ABOUT THIS EXERCISE = List all lines of the data that include the string "WordPress".

[RECORDS FOR PROCESSING]

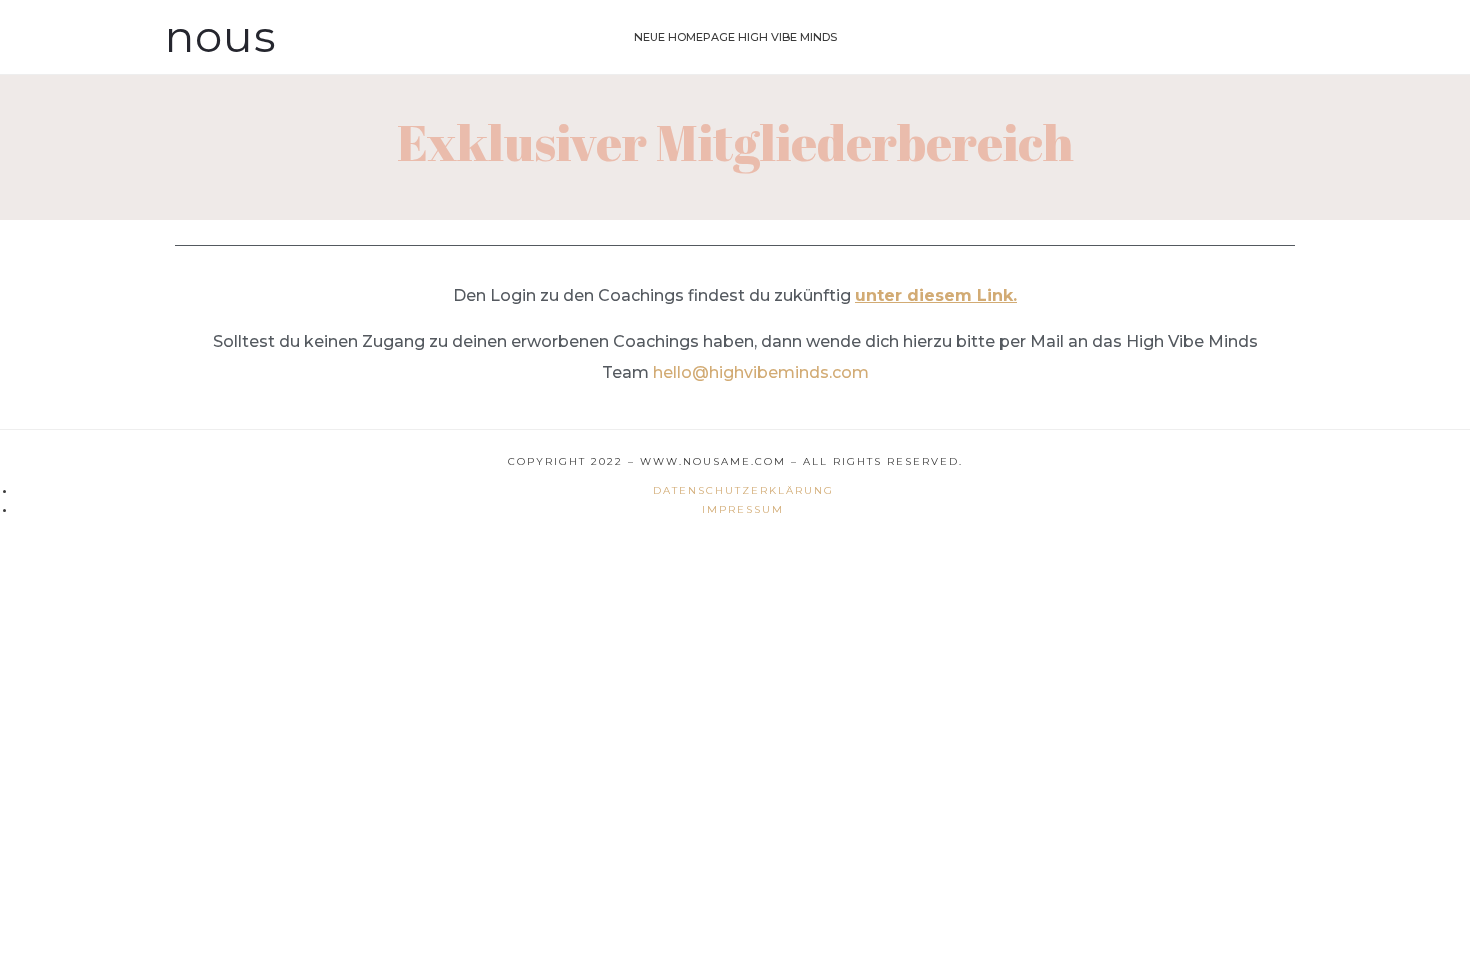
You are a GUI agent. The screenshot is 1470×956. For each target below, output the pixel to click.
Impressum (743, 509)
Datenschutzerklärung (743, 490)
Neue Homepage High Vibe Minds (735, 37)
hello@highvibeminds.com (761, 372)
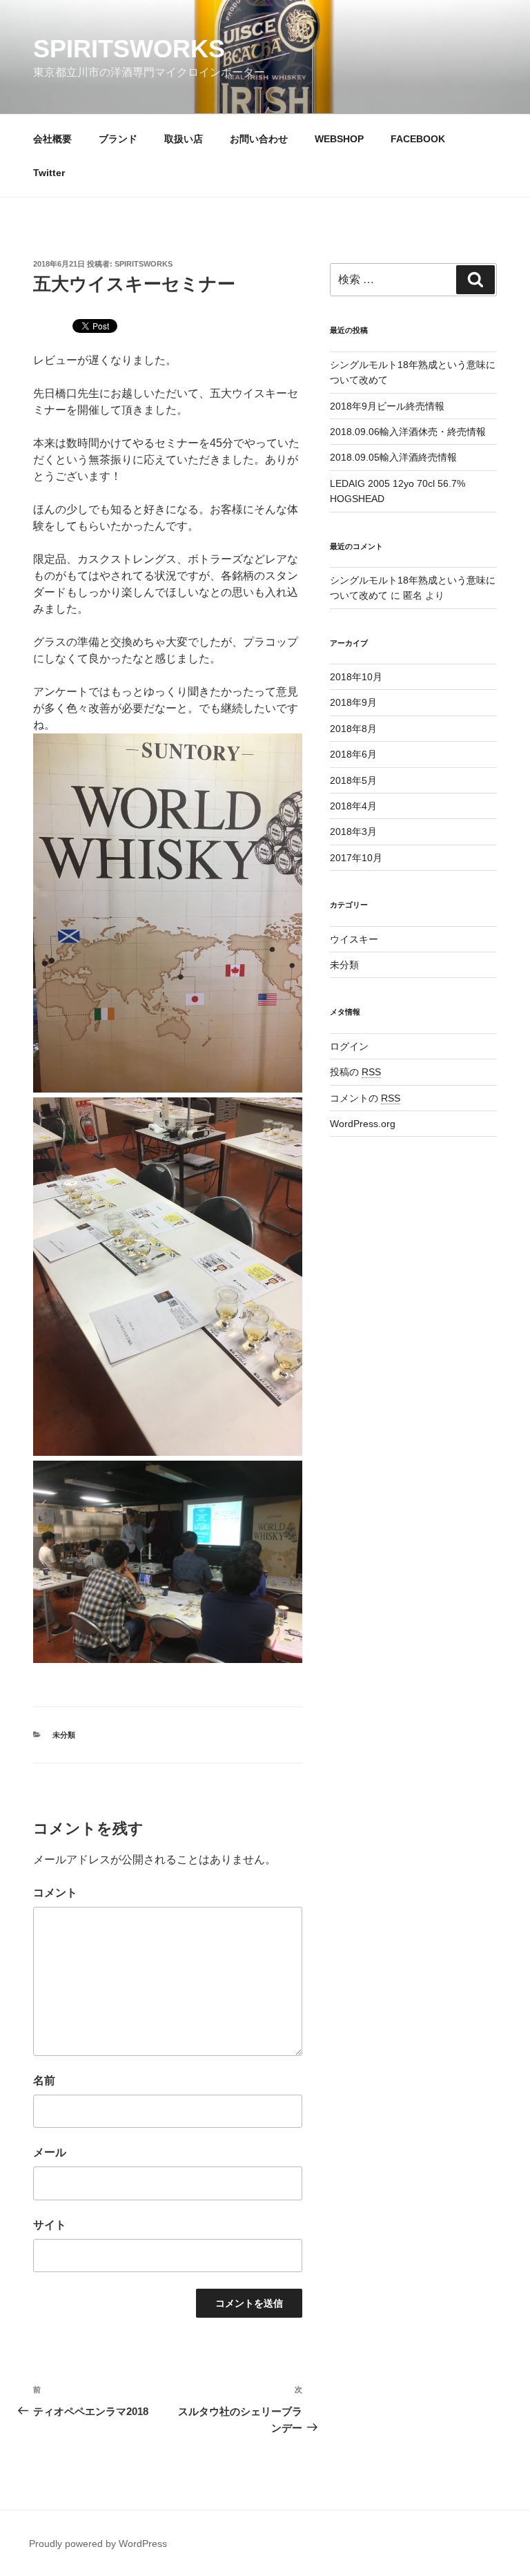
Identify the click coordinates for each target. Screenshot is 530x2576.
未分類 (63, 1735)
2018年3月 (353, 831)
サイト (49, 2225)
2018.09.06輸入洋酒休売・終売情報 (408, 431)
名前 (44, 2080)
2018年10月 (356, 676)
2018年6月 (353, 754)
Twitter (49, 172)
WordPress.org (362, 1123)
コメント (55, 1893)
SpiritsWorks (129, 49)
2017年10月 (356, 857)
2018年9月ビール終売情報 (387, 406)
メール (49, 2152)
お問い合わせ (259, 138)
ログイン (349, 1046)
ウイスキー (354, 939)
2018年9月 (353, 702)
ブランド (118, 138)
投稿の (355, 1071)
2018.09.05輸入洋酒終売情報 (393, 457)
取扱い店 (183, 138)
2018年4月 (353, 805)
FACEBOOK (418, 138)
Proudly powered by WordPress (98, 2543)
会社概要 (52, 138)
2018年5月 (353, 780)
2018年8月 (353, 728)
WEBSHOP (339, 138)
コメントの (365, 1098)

[/RECORDS FOR PROCESSING]

RESPONSE AREA =
WordPress.org (362, 1123)
Proudly powered by WordPress (98, 2543)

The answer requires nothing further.